In December 2022, OpenAI released ChatGPT, a powerful AI-powered chatbot that could handle users’ questions and requests for information or content in a convincing and confident manner. The number of users signing up to use the tool increased very rapidly, with users using the tool to write letters, edit text, generate lists, prepare presentations and generate code, among a myriad of other things.
But whilst the use of ChatGPT could mean efficiency gains and cost savings for businesses, its use by organizations and their staff does give rise to a number of different issues, which organizations must consider and manage.
In this note, we identify the types of issues organizations need to watch out for in relation to the use of ChatGPT and what they should do to manage those issues.
First, what makes large language or image models like GPT or DALL-E different to other forms of AI or search?
In many ways this type of AI is very similar to prior AI in terms of development and structure. The large language model(s) underneath GPT consist of highly complex artificial neural networks (ANN). There have been many other ANNs prior to OpenAI’s models. The key difference between OpenAI’s models and other ANNs is the vast size of GPT-3 and GPT-4’s training corpus and the special mathematical features of the individual ANN nodes called “transformers” that make them particularly adept at analyzing and generating language. “Transformers” were actually invented by the “Google Brain” division around 2017, but then open-sourced. See https://ai.googleblog.com/2017/08/transformer-novel-neural-network.html?m=1. At bottom, the real difference between the OpenAI GPT models and prior ANNs is the sheer efficacy of GPT in analyzing, generating, and predicting language. In terms of usage and adoption, OpenAI GPT models have likely already outstripped all other models to date, by multiple orders of magnitude. Although the potential issues associated with training data, bias, overfitting, etc. are generally similar to ANNs that came before, those issues will now be relevant to organizations and in contexts where such considerations to date have been irrelevant or unknown.
As noted, a key feature is the accessibility of the recently released large language models. OpenAI’s ChatGPT and DALL-E have consumer interfaces that allow anyone to create an account and use the technology to generate answers. OpenAI also have an enterprise API version of GPT-4 where more sophisticated integrations can be made, including using the technology to select answers from a more limited specialist training or reference data set. Due to the computing power required to train this type of AI, much use of these tools is on a subscription basis (e.g. GPT-4). However, there are some models, which are generally smaller and narrower in their application, which are open source and can be downloaded and hosted locally.
In this post we are discussing OpenAI’s ChatGPT and GPT-4 offerings. There are other large language models (LLMs) which will operate differently and have different legal terms and so not all the points below will be universally applicable to all LLMs.
So, let’s start with the employees using the ChatGPT consumer interface – what issues would that present?

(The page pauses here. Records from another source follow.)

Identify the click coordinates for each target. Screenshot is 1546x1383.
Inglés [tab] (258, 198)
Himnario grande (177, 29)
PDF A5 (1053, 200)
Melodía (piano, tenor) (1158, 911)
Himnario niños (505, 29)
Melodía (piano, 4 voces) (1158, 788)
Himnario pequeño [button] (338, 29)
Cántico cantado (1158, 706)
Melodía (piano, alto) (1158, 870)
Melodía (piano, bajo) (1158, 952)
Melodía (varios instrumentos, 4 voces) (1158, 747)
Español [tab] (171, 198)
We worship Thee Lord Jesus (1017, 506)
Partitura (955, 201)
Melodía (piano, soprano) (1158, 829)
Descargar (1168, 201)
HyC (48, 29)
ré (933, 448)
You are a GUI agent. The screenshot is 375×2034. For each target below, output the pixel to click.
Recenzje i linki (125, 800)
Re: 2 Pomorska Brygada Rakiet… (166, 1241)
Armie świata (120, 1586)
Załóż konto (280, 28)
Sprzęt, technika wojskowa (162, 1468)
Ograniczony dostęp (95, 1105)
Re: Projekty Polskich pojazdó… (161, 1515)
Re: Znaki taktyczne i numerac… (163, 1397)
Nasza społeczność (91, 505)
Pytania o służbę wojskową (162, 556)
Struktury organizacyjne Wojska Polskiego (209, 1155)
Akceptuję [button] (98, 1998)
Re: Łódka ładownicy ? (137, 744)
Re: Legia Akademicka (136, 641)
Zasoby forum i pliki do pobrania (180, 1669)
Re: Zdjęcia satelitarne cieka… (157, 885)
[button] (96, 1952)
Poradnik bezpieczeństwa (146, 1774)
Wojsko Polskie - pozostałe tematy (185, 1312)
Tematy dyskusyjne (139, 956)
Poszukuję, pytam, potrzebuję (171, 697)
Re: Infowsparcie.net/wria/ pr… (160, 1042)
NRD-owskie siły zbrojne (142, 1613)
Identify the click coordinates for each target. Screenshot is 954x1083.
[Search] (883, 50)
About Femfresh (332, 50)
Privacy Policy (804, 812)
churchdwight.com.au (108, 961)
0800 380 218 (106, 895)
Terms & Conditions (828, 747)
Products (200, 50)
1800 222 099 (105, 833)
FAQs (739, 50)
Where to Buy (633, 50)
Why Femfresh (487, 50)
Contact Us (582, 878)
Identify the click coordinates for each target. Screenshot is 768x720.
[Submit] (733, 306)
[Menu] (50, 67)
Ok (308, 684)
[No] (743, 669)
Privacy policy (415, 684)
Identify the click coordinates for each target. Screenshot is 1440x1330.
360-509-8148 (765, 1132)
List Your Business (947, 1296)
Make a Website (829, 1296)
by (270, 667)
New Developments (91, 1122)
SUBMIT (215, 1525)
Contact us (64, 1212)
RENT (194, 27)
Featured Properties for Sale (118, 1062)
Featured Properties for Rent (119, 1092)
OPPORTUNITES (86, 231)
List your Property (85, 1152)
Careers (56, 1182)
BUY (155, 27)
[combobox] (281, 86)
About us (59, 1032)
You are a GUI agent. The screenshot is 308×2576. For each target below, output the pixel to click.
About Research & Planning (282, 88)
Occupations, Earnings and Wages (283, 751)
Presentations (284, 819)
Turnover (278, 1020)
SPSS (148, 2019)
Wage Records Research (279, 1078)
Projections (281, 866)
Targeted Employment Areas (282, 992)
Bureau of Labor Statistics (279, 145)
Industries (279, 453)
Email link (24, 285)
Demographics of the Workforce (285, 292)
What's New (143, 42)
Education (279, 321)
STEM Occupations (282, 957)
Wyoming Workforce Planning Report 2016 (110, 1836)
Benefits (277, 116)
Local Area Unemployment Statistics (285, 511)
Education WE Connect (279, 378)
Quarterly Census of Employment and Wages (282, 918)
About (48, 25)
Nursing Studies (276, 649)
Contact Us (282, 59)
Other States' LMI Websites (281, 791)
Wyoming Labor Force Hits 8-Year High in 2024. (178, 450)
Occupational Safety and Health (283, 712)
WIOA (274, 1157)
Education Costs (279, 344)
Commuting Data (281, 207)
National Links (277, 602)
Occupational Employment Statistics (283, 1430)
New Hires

Confidentiality of input. From a user experience perspective, the ChatGPT service is similar to using a search engine or a translation application in so far as the queries or the translation text is input into the consumer interface. However, in ChatGPT-4 your employees could input up to 25,000 words worth of prompts, which is clearly a lot more than goes into a search engine query. Also, all use of Chat GPT by employees is on a logged in basis so OpenAI know exactly who made the query. A number of issues arise in connection with this.
If your employees use information relating to individuals in input prompts for business-related purposes, your organization would likely be the data controller of the inputted personal data and you would need to be clear that the relevant individuals are aware of this processing via privacy notices and also that the employee had grounds justifying the processing (the security concerns identified in the preceding paragraph will also need to be considered).
A corporate ChatGPT policy should make employees aware of the uncertainty as to how input prompts may be handled and should ban the use of personal information and any client or confidential information in such input prompts.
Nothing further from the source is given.